┏━━
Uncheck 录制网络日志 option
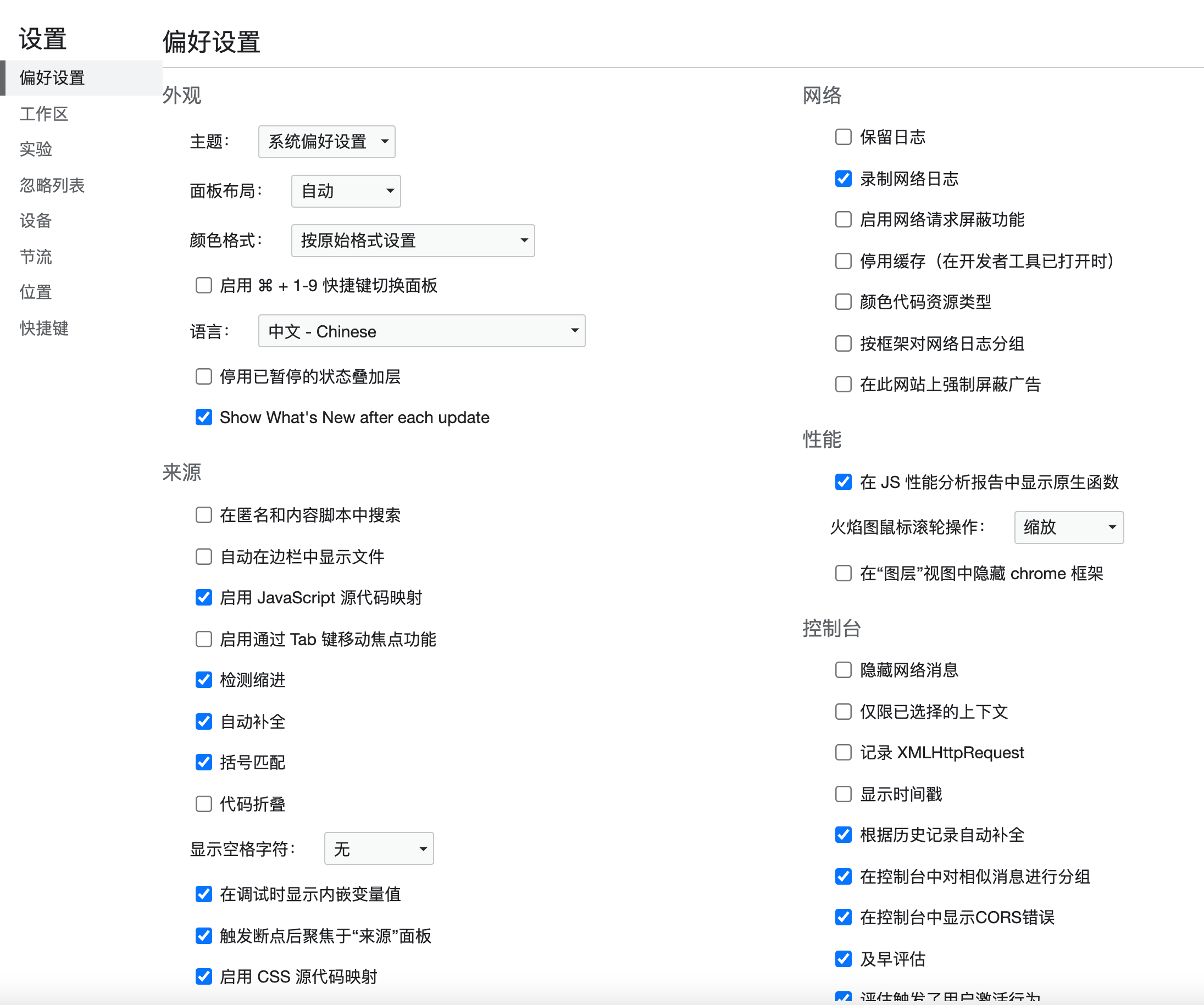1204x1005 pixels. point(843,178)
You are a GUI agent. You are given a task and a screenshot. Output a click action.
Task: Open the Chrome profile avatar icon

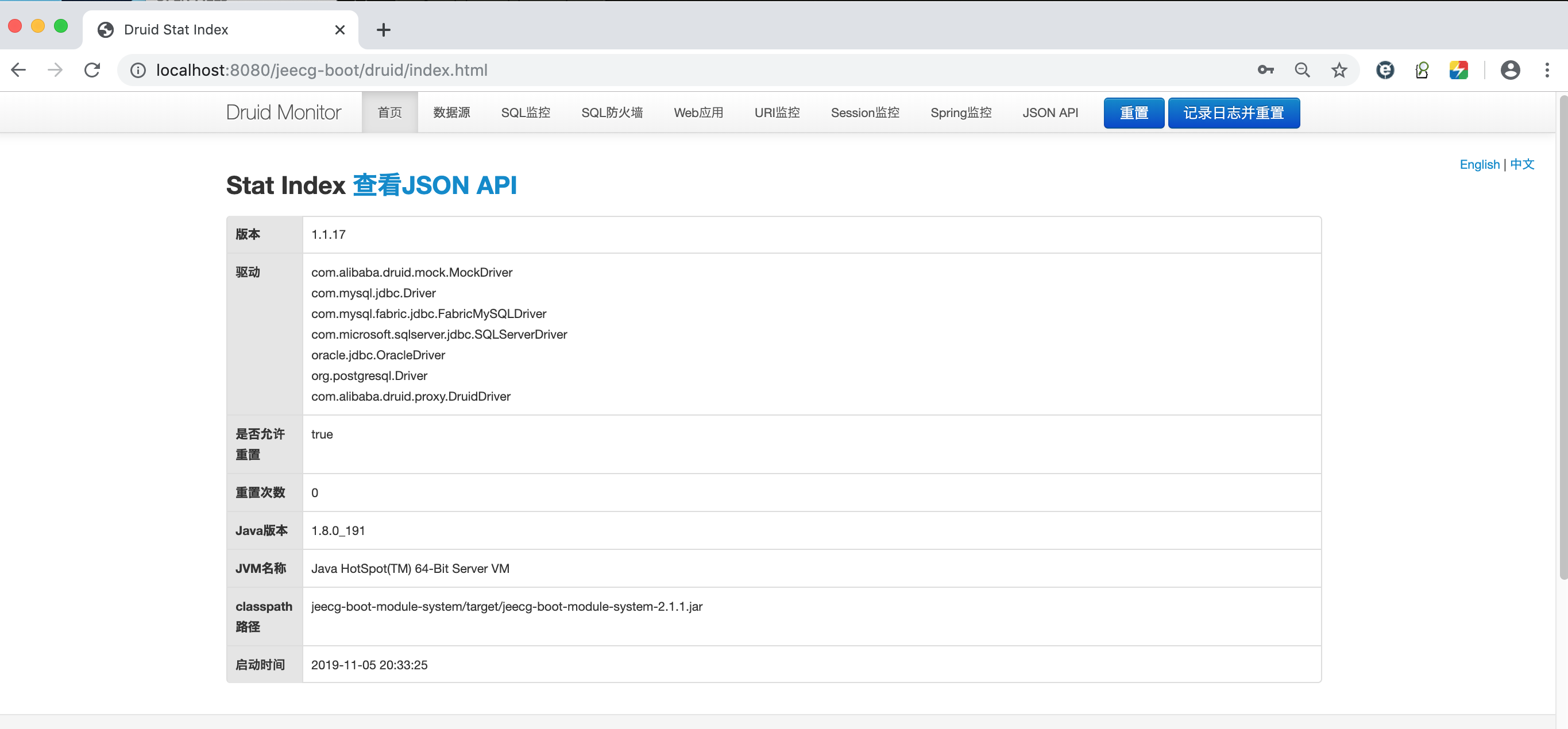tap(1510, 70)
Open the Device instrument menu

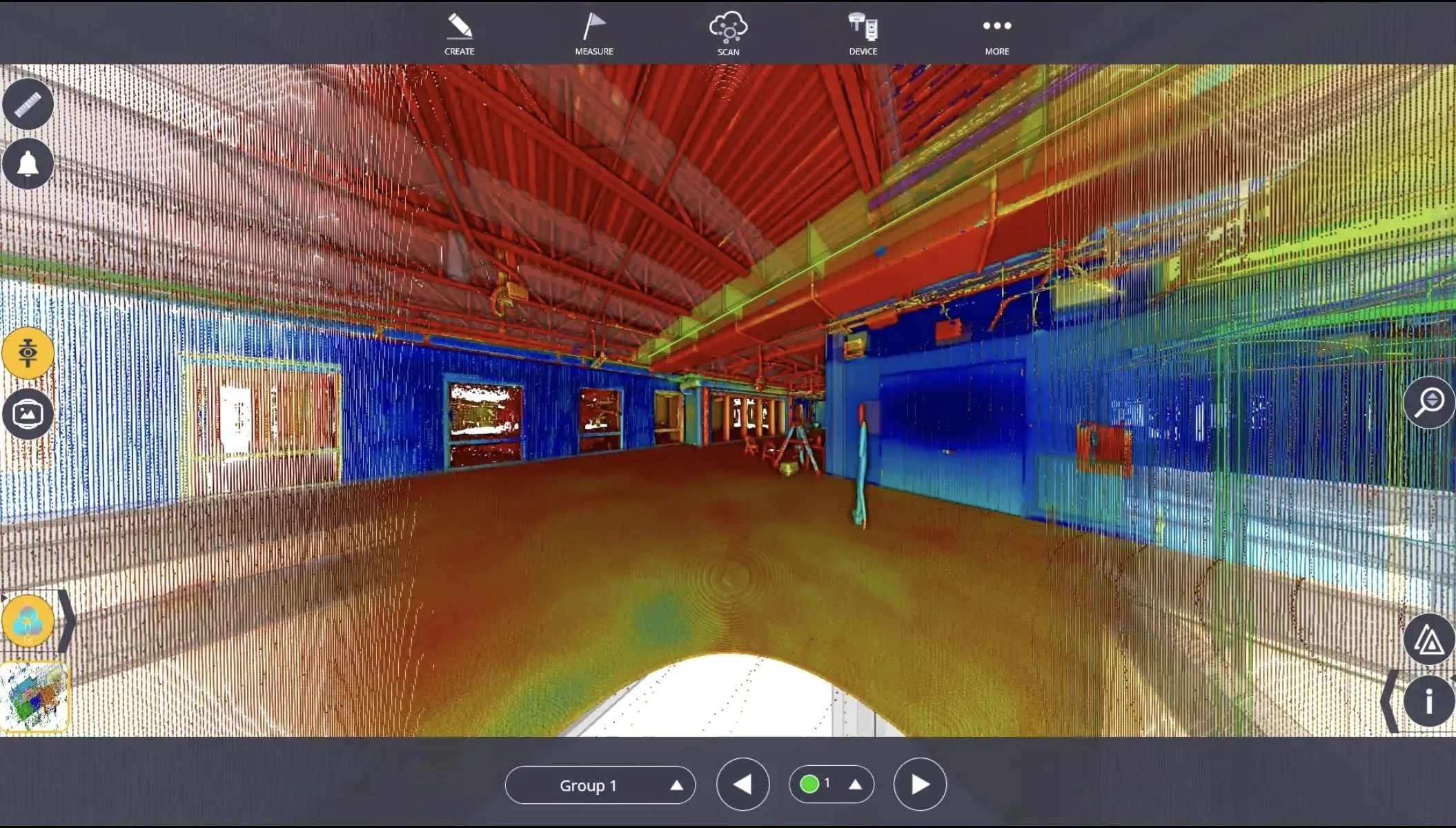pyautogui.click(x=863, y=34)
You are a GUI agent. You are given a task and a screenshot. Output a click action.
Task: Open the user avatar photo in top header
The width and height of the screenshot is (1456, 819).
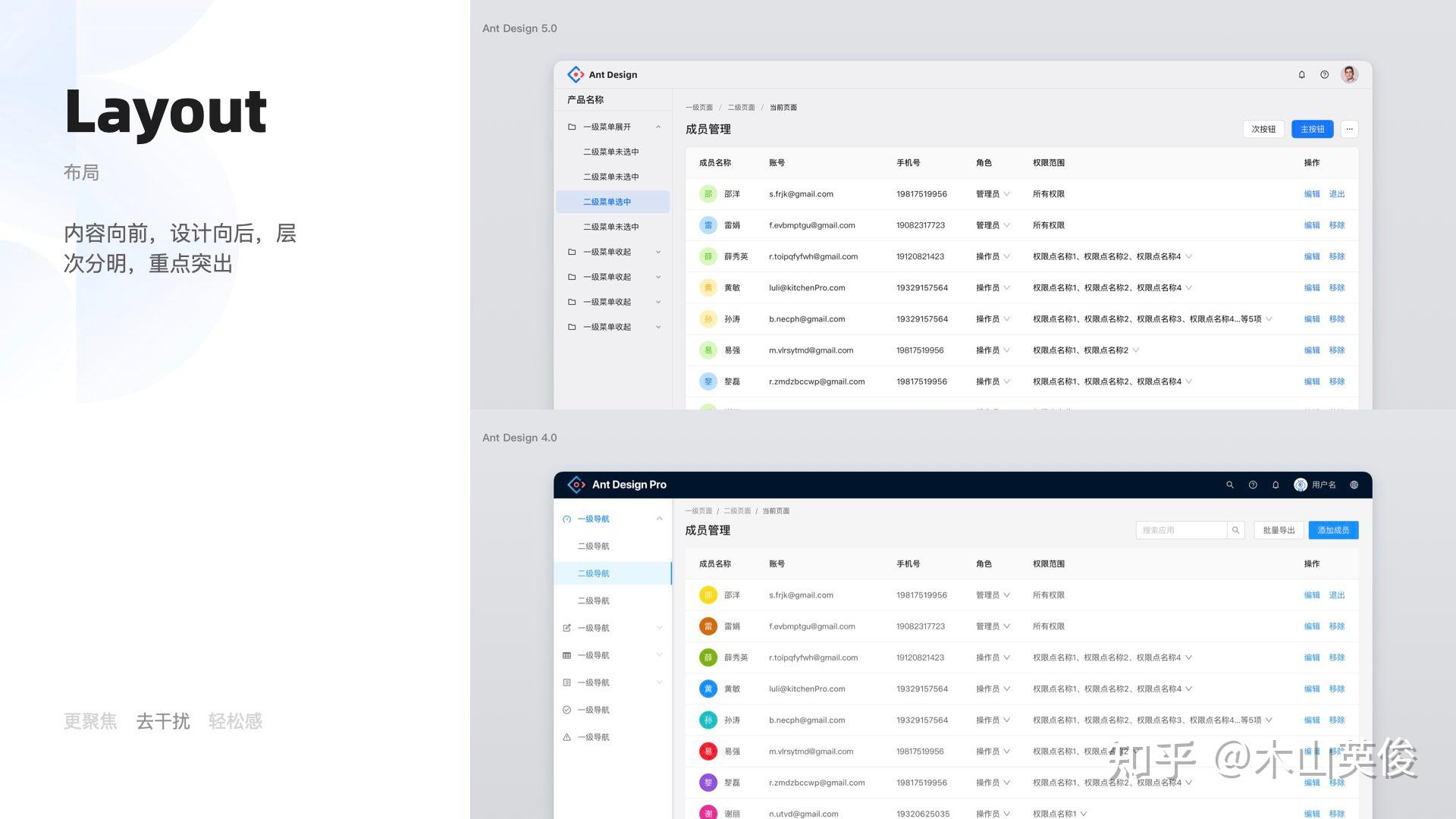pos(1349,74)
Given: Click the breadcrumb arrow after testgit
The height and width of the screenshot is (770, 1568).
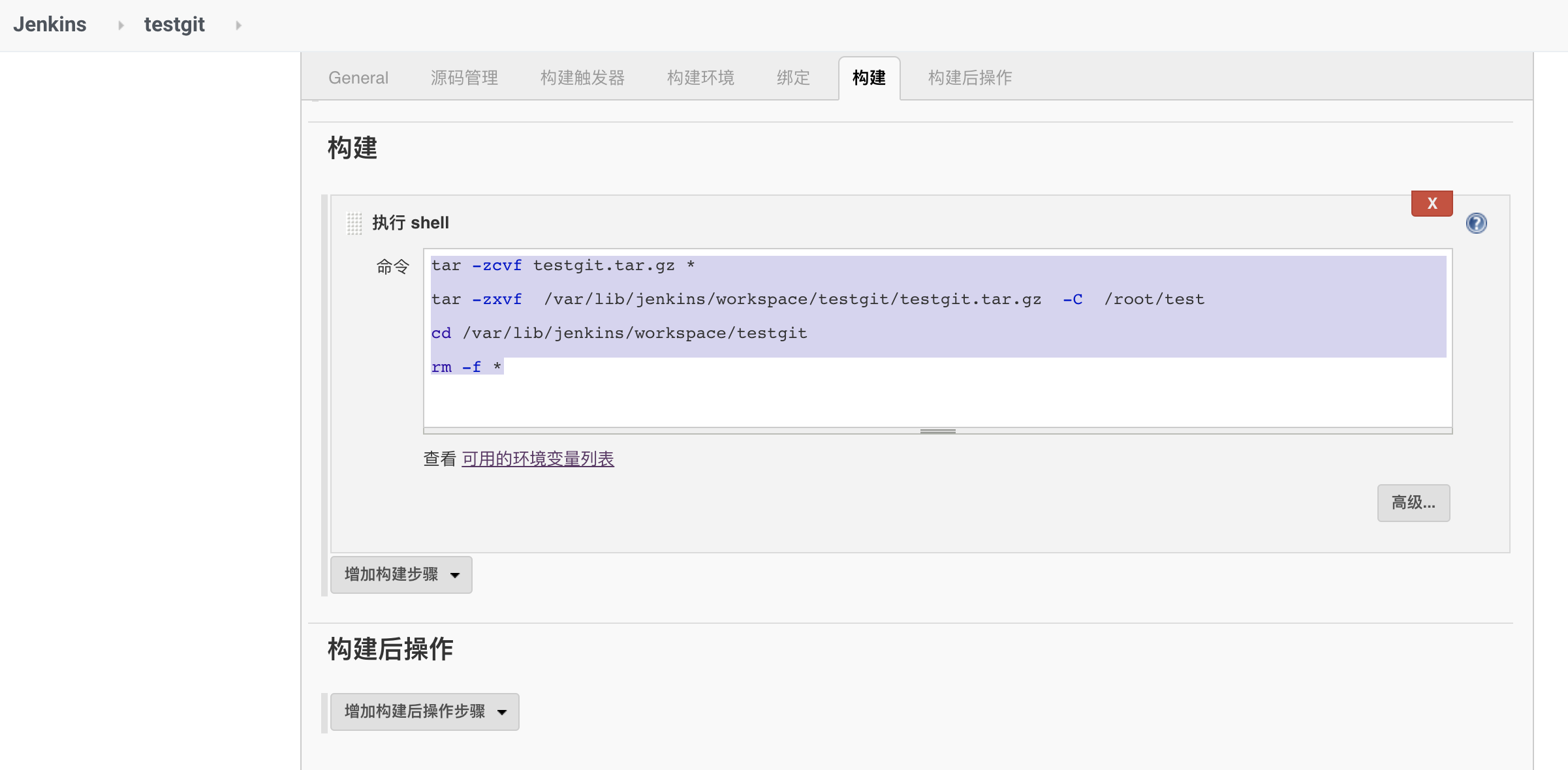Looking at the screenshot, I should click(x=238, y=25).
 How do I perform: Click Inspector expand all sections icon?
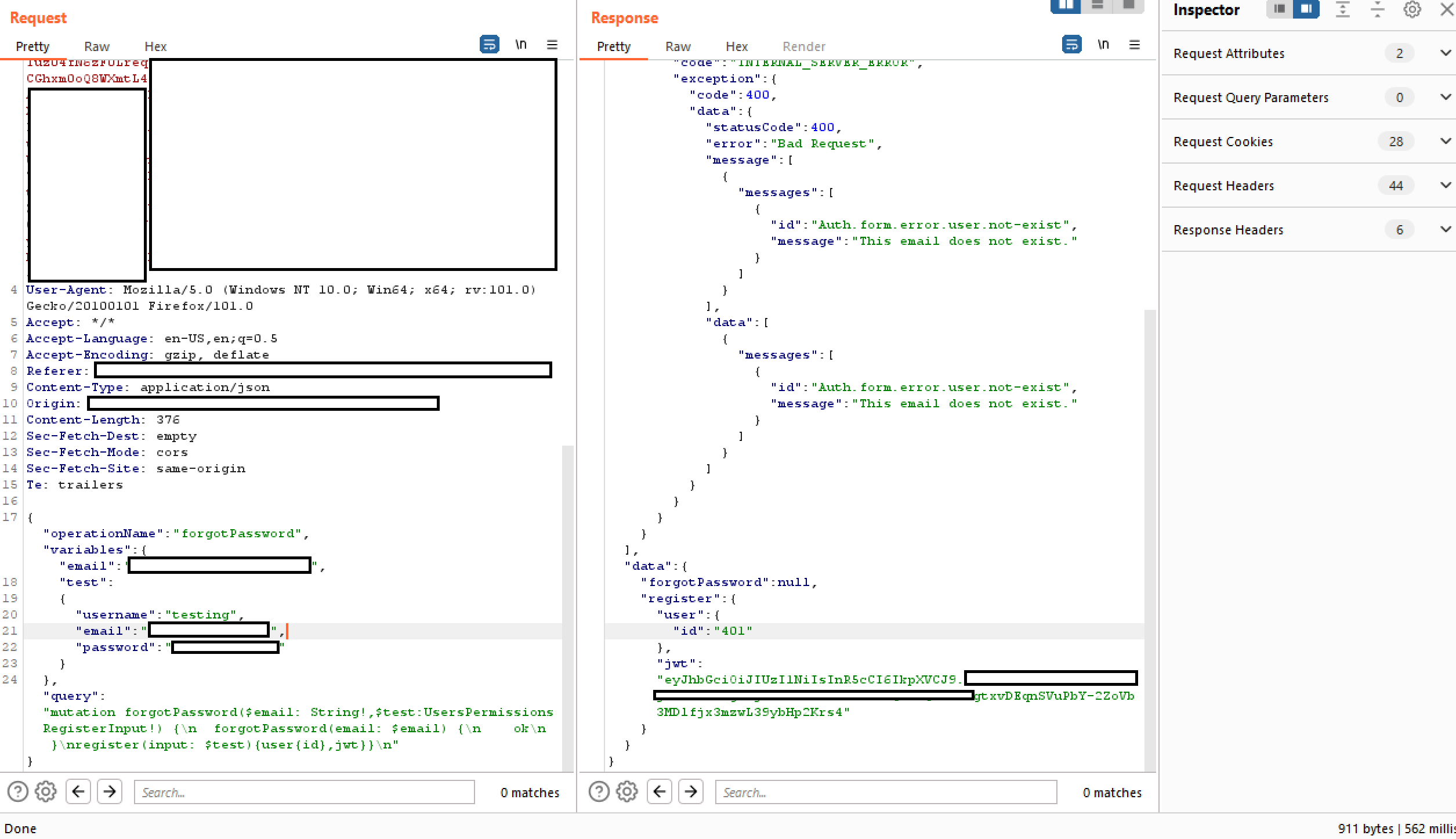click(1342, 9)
┗━━
▸ **PROBLEM TO WORK ON**: Skip the pictures and quote each line of the entries above, from the first through the line with "Task: Open the user", exactly as it appears.

▸ **RESPONSE TO THIS EXERCISE**:
Uncheck 录制网络日志 option
1204x1005 pixels. point(843,178)
You are a GUI agent. You are given a task and a screenshot. Output a click action.
Task: Open the Chrome profile avatar icon

tap(1510, 70)
Open the Device instrument menu

pyautogui.click(x=863, y=34)
You are a GUI agent. You are given a task and a screenshot. Output a click action.
Task: Open the user avatar photo in top header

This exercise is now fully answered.